Kushal Banerjee, from Society Against Violence in Education (SAVE), Kolkata said another reason for higher complaints was that the students can now register their complaints anonymously through emails.
Over the years, maximum complaints consistently come from technical and medical institutes in five states—Uttar Pradesh, West Bengal, Madhya Pradesh, Odisha and Maharashtra.
In Madhya Pradesh, the authorities’ claimed that most complaints were because of personal enmity between student groups. Maulana Azad National Institute of Technology (MANIT) public relation officer Ajay Verma said, “In most of the complaints, the probe committee found that the complaint was lodged by a group of students to settle scores ...”
In Uttar Pradesh, the officials said in most cases action has been taken against erring students.
“Such is the intensity of ragging in these states, especially UP and West Bengal that we have also received complaints from first-year post graduate students, which is very rare. The high density of students in these states, and lack of proper awareness, adds to the trouble, said Banerjee.
Prof Manoj Dixit, vice-chancellor, Dr Ram Manohar Lohia Avadh University in Faizabad, suggested that the rise could be because students are not afraid of repercussions.
“There is no fear of getting severely punished for involvement in ragging... most often, the accused get away for want of evidence,” Dixit said.
Institutes play a much bigger role in curbing this menace.
The public outrage after Aman’s death brought to the forefront the problem of ragging at educational institutions.
The UGC was the first to issue guidelines in 2009 followed by the All India Council for Technical Education (AICTE) and the Medical Council of India (MCI).
Experts say many institutes, especially in rural areas, failed to implement these norms that include separate hostel buildings for freshers, setting up of an anti-ragging cells on campus and creating awareness among students.

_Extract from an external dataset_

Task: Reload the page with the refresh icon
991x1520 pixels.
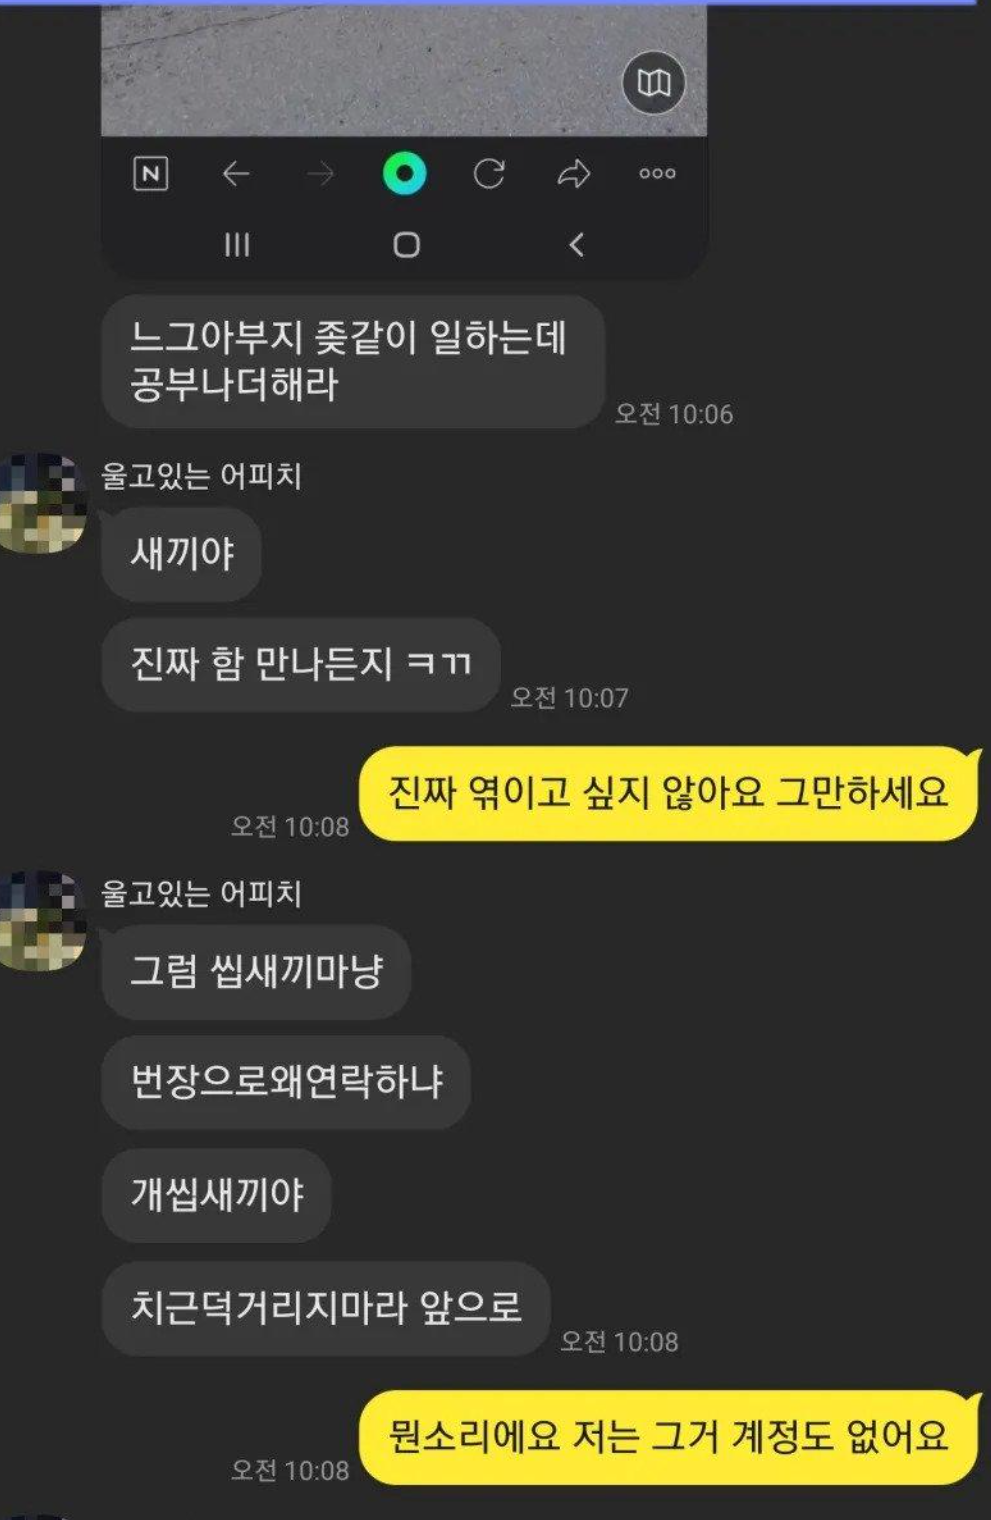Action: [x=489, y=174]
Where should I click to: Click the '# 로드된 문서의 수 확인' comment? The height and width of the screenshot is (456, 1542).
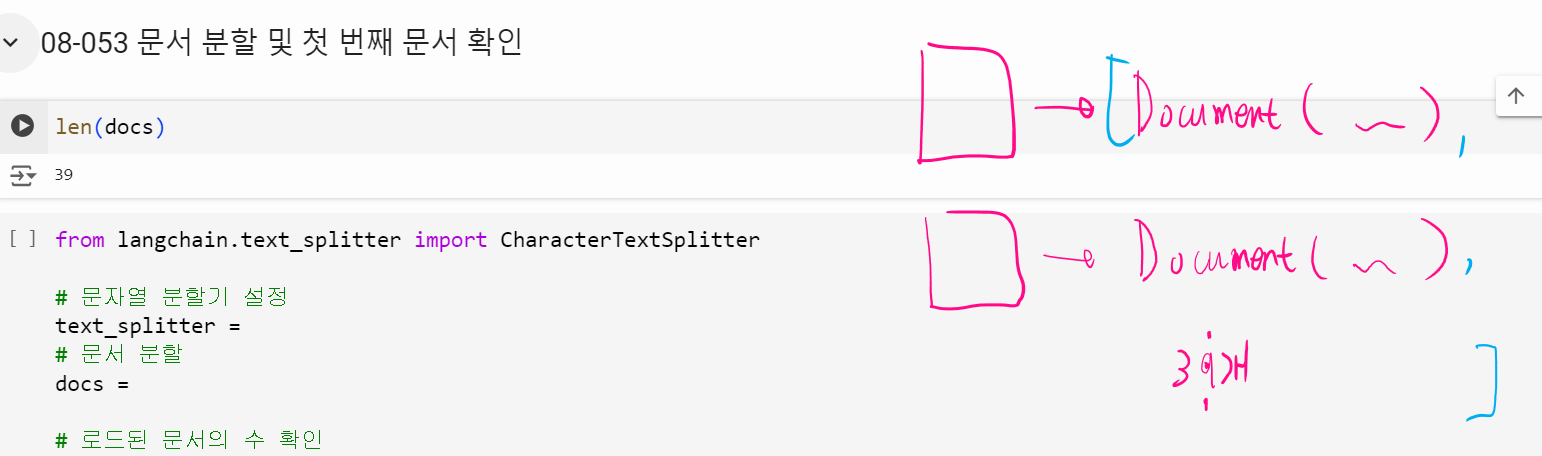(x=189, y=440)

“The rules put an equal, if not more, responsibility on the institute in case of delay in registering a case. Therefore, many institutes prefer hushing up the issue,” added Banerjee.
“Institutes need to stop considering ragging as a complaint against their institute, and instead treat it as a case of human rights violation. Only then will we see a bigger change in the society,” said Kachroo.
In September 2017, 22 students of the IIT Kanpur were suspended for sexually harassing a group of first-year students. The case made headlines after a professor from the institute talked about the case publically.
While 16 students were suspended for three years, six were suspended for one year. For the first time, their punishment also includes compulsory community work for the accused.
“These students will work with NGOs for a period of time, so they can see for themselves the toll ragging takes. Some of these students will be under our supervision...” said Banerjee.